▶ 指示 1
演習テキストでは、緊張型頭痛の原因を何としていますか。
▶ 指示 2
次の(a)〜(c)が演習テキストの内容と合っているかどうか、それぞれ「はい」か「いいえ」で答え、判断の根拠となる本文の言葉をそのまま引用してください。
(a) 脳組織そのものには痛覚がない。
(b) 動静脈奇形は成人してから形成される。
(c) 側頭動脈炎は放置すると失明につながることがある。
▶ 指示 3
演習テキストのうち、「二次性頭痛は基礎疾患が原因で」から「の痛みを伴うこともあります。」までの部分を一字一句違えずに書き写してください。

___ 演習テキスト ___

頭痛の原因と種類:複雑なケースを理解する

一次性頭痛

一次性頭痛は他の病気に起因せず、診断が比較的容易です。代表的なものに緊張型頭痛、片頭痛、群発頭痛があります。緊張型頭痛は筋肉の収縮が原因で起こります。片頭痛や群発頭痛は頭部の血管が拡張・腫脹することで生じます。血管壁や脳を覆う膜、頭皮・首・顔の神経終末は痛覚がありますが、実際の脳組織自体は痛覚がありません。

二次性頭痛

二次性頭痛は基礎疾患が原因であり、診断が複雑です。脳出血、動脈瘤、腫瘍、脳卒中、髄膜炎、脳炎、エプスタイン・バーウイルス感染、頭蓋内圧の異常(高い・低い)、外傷性頭部損傷、動静脈奇形、側頭動脈炎などが挙げられます。頭痛がほぼ毎日続き、鈍い痛みを伴う場合や、めまいや吐き気を感じる場合は二次性頭痛の可能性があります。

動静脈奇形(AVM)

動静脈奇形は胎児期または出生直後に形成される血管のねじれた絡みです。動脈が酸素豊富な血液を脳細胞へ、静脈が酸素不足の血液を回収する機能が妨げられます。脳や脊髄にできたAVMは重篤な症状を引き起こし、頭痛やけいれんが主な症状です。頭の片側だけに続く頭痛は、AVMの位置と関連していることがあります。

側頭動脈炎

50歳以上で初めて激しい頭痛が出た場合、側頭動脈炎が原因の可能性があります。側頭動脈炎は頭部に血液を供給する血管、特に頸部から分岐する動脈の炎症です。噛む動作で痛みが増す、視力障害が現れるといった症状があり、放置すると失明に至ることもあります。

頭蓋神経痛

頭蓋神経痛は頭部や上部頸部の神経が炎症を起こし、過敏になる状態です。顔面の痛みを伴うこともあります。

医療機関の受診が必要な時

重度で持続的な頭痛は、髄膜炎、脳卒中、心筋梗塞などの重大な疾患のサインです。薬が効かない、または極度に痛みが強く続く場合は、速やかに医師の診察を受けましょう。頭痛の部位、持続時間、性質、強さ、誘因などを正確に記録し、医師に伝えることが診断・治療の鍵となります。

___ 提供データ ___

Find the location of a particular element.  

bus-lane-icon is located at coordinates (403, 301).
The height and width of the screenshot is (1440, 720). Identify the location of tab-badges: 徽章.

___

▶ 回答 1
筋肉の収縮です。

▶ 回答 2
(a) はい。「実際の脳組織自体は痛覚がありません」
(b) いいえ。「動静脈奇形は胎児期または出生直後に形成される血管のねじれた絡みです」
(c) はい。「放置すると失明に至ることもあります」

▶ 回答 3
二次性頭痛は基礎疾患が原因であり、診断が複雑です。脳出血、動脈瘤、腫瘍、脳卒中、髄膜炎、脳炎、エプスタイン・バーウイルス感染、頭蓋内圧の異常(高い・低い)、外傷性頭部損傷、動静脈奇形、側頭動脈炎などが挙げられます。頭痛がほぼ毎日続き、鈍い痛みを伴う場合や、めまいや吐き気を感じる場合は二次性頭痛の可能性があります。

動静脈奇形(AVM)

動静脈奇形は胎児期または出生直後に形成される血管のねじれた絡みです。動脈が酸素豊富な血液を脳細胞へ、静脈が酸素不足の血液を回収する機能が妨げられます。脳や脊髄にできたAVMは重篤な症状を引き起こし、頭痛やけいれんが主な症状です。頭の片側だけに続く頭痛は、AVMの位置と関連していることがあります。

側頭動脈炎

50歳以上で初めて激しい頭痛が出た場合、側頭動脈炎が原因の可能性があります。側頭動脈炎は頭部に血液を供給する血管、特に頸部から分岐する動脈の炎症です。噛む動作で痛みが増す、視力障害が現れるといった症状があり、放置すると失明に至ることもあります。

頭蓋神経痛

頭蓋神経痛は頭部や上部頸部の神経が炎症を起こし、過敏になる状態です。顔面の痛みを伴うこともあります。